As John Kettler noticed above, standard deviation of the results is one possible additional measuring stick for scenarios. What would it measure? If the standard deviation of the results of a scenario is zero, the scenario does not differentiate the players in any way. At the other end, consider a scenario with maximal standard deviation: half of the Allied players score 0 and the other half +100 (this is still balanced). Does this scenario measure the goodness of the players in any way?

The answer depends completely on the correlation between player skills and the end result. If the two are completely uncorrelated then the battle measures pure luck. Put two tanks head to head in an open field, facing one another. There's not much you can do to improve your chances. But if there is a positive correlation then the scenario does measure the goodness of players. If the correlation is negative then there is probably something wrong with the way CM calculates points or models battles. Of course, the real problem here is the determination of "player skills", since it is also done with the scenarios.

If in the previous example we assume that the skills of the players follow a normal distribution, a maximal correlation is achieved if players below mean score 0 and players above mean score 100. Would such separation be preferable? Probably not, unless you want to have a cruel playoff system.

What then would the optimal scenario be like with respect to the distribution of results and their correlation with player skills?

### [LISTED ENTRIES]
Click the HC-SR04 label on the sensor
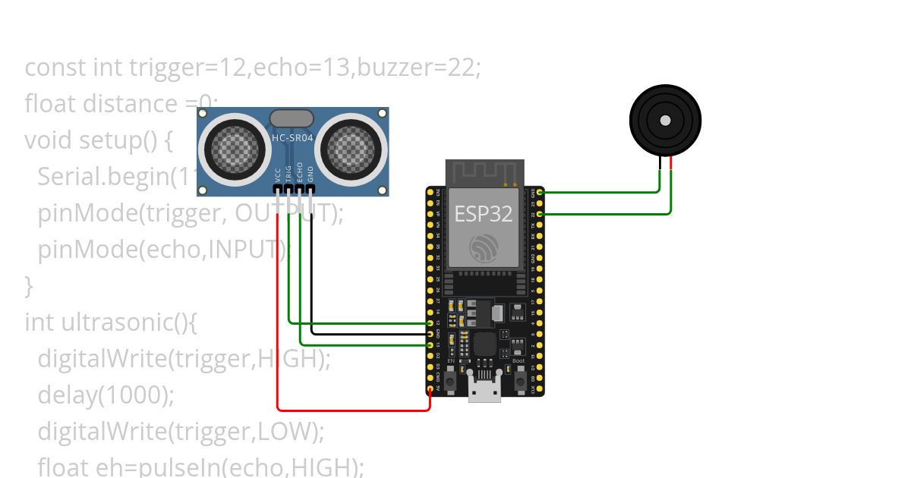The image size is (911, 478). coord(292,138)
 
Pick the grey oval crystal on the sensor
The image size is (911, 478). coord(291,118)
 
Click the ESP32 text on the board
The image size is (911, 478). coord(484,214)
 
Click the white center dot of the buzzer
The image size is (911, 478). coord(665,121)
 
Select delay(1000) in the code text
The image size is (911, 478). coord(106,395)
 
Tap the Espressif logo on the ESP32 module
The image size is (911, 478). coord(484,248)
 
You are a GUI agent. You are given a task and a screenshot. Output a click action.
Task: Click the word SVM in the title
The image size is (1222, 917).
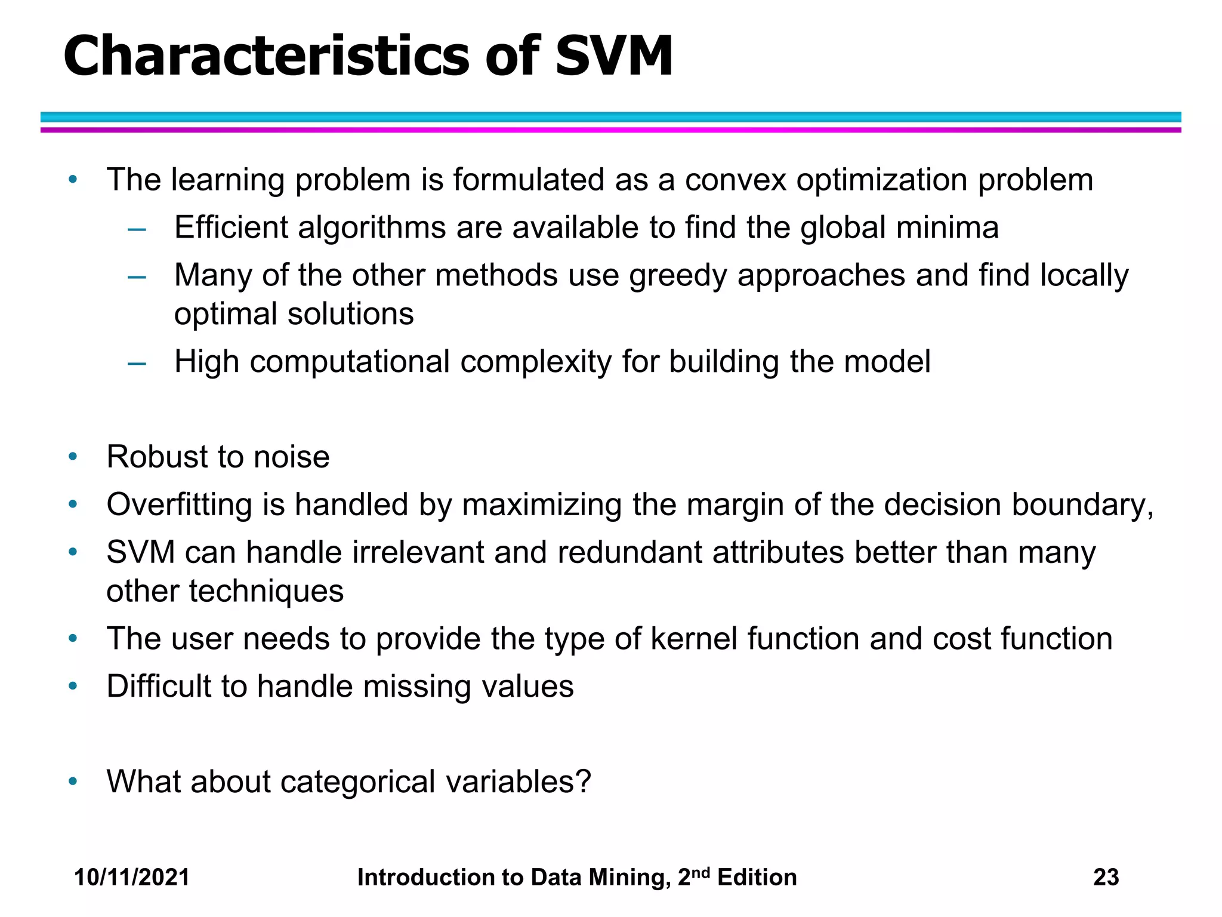pos(614,57)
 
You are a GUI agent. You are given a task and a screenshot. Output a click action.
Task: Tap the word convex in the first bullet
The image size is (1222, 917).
pos(735,180)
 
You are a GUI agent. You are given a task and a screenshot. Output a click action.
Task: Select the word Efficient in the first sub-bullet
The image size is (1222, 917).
pos(231,227)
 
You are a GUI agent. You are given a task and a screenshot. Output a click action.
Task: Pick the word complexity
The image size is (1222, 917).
pos(536,362)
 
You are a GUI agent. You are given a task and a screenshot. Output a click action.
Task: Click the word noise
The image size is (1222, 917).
pos(291,457)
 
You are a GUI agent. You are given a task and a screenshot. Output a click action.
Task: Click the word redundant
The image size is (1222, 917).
pos(629,552)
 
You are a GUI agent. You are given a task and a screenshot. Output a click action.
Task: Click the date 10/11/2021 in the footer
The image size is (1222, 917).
pos(132,878)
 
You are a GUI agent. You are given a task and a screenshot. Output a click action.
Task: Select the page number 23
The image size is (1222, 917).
pos(1106,878)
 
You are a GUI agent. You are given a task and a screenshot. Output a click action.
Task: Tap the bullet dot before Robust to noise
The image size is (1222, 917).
pos(73,457)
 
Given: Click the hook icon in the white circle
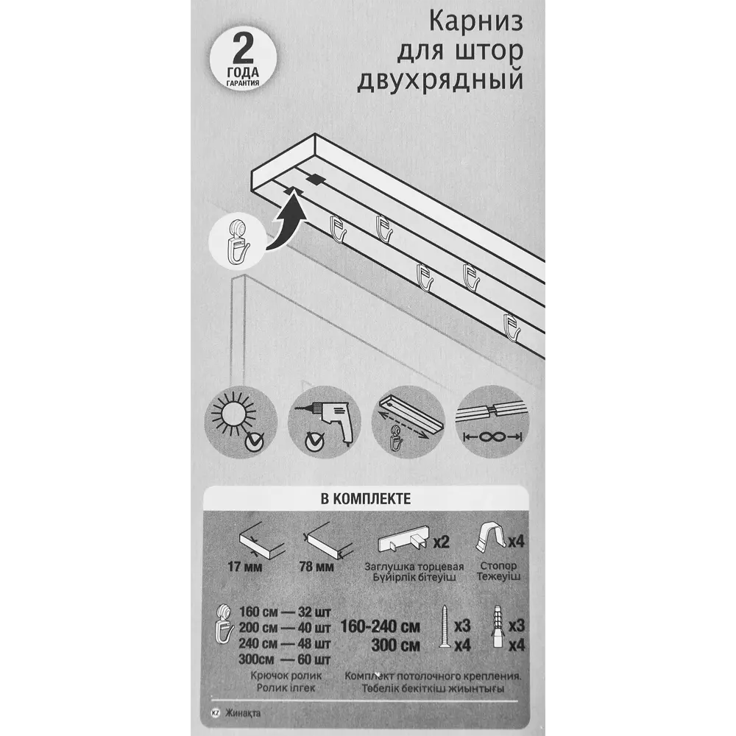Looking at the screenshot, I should (238, 244).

### [REQUESTS]
A: In the post about measuring scenarios by standard deviation, recast the paragraph beginning "The answer depends completely" as a short bulleted list that keeps its main points.
B: Continue the post on measuring scenarios by standard deviation, starting after its final question.

### [ANSWERS TO THE EXERCISES]
A:
- Whether a scenario measures player quality depends entirely on how player skill correlates with the end result.
- No correlation: the battle measures pure luck, as with two tanks facing each other in an open field, where there is little a player can do to improve the odds.
- Positive correlation: the scenario measures how good the players are.
- Negative correlation: something is probably wrong with how CM calculates points or models battles.
- The real difficulty is determining "player skills," since that is also done with the scenarios.

B:
First the correlation with player skills. This should probably be maximal, given the other attributes of the distribution. Minimize the **** happens -factor.

Then the distribution. Keeping the same assumption that the skills of the players follow a normal distribution, the results should also probably follow a normal distribution. Why? I'm not sure... If we have a scoring system like the one we're using in this tournament, then the scoring curve maps normally distributed scores into uniformly distributed ones (at least approximately). It spreads results near the median and clumps them together further away. Such a mapping differentiates the scores maximally, that is, the standard deviation of the final scores will be maximal. This is reasonable as long as the standard deviation is the same for all scenarios. If it is not, which is of course the reality in all tournaments, then the scoring system should neutralize this difference.

As someone may have noticed, I may have shot into my own leg with the previous argumentation. The scoring system should maybe normalize the results so that all scenarios have the same standard deviation. But I am a bit confused, and probably also confusing you with this post. I'm not sure why a uniform distribution of final scores would be optimal. I will think about this.

[ February 07, 2002, 02:58 AM: Message edited by: Nabla ]

Treeburst155 · February 7, 2002

Oh Nooooo!! Nabla's brain is working in overdrive again! I can see the smoke curling out of his ears.

You can only learn so much about a scenario's balance when you use players whose skill level is unknown. We are trying to determine an unknown (scenario balance) by using another unknown (player skill) and vise versa. There is only so much we can learn about either over the course of a tournament.

This is a much more difficult thing than in chess. In chess, you know you have a balanced "scenario" with a straight win/lose/draw outcome. Even so, you need to play twenty games (the same balanced scenario) before your rating is taken off "provisional" status. At that point it is felt that the player's rating is a fairly accurate reflection of his skill.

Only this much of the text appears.